This part later in the interview is interesting:
In an interview later in the day with CNBC and The New York Times, Mr. Obama suggested that he would hold his economic stimulus proposal to the low end of the amounts that economists think will be necessary because it was likely to grow in size as it moved through Congress. He said that he intended to propose a broad overhaul of financial regulation by April, and that he was working with Congressional leaders on his promised plan to limit foreclosures in the wake of the mortgage crisis.
“We’ve got to prevent the continuing deterioration of the housing market,” he said.
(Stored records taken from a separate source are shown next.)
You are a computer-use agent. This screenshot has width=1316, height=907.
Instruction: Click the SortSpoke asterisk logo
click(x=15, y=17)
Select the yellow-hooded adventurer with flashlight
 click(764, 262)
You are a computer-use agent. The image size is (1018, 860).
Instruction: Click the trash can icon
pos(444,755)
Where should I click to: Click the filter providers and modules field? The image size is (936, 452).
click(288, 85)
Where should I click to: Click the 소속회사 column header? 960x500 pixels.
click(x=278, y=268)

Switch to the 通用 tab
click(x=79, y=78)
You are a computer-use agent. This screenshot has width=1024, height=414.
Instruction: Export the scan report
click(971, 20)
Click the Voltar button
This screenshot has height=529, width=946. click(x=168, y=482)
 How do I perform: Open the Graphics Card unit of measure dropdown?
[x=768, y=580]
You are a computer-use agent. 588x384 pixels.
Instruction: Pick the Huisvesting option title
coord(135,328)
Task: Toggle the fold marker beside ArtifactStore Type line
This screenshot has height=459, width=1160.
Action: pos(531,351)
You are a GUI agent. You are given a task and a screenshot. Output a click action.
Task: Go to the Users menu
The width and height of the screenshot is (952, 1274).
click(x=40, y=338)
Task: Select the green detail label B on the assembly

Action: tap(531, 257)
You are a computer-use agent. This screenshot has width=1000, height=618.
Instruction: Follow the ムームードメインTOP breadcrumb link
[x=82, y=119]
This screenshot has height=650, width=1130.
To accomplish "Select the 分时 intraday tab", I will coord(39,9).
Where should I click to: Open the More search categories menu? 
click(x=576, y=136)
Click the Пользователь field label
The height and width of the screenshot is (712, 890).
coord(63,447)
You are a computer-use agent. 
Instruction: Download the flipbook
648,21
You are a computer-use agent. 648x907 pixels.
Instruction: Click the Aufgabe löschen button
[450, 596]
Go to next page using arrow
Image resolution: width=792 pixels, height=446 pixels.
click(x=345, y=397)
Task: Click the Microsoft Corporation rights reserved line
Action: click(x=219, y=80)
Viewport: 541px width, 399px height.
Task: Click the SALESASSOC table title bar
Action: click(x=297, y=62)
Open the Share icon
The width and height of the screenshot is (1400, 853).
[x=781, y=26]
That's good news on both fronts, IMO. The numbers he's throwing around are too small for the problem, so I certainly hope they expand. As for the part about the housing market, Kevin Drum sez that housing is still too overpriced and needs to deteriorate further. But in context, I think Obama is talking about foreclosures. And government ought to be creating incentives to limit those because they not only hurt housing prices but they cause major economic upheaval - a foreclosure costs the greater economy something like $250,000. So encouraging work-outs with homeowners to get them in a position to pay would be a step forward. Like the cram-down legislation working its way through the Congress.
Legislation designed to stem foreclosures by allowing bankruptcy judges to erase some mortgage debt will be introduced by Congressional Democrats on Tuesday, and hopes are high that it will pass after a similar plan failed last year [...]
The legislation would change allow bankruptcy judges to modify home loans in the same way that they currently may modify other unsettled obligations, such as credit card debt.
We simply ought to do this. And the fact that Sheila Bair, who has been pushing the most homeowner-friendly, foreclosre-stemming solutions to the housing crisis, will be staying at the FDIC, is more proof that foreclosures are going to be targeted by the incoming Administration. That's a good thing.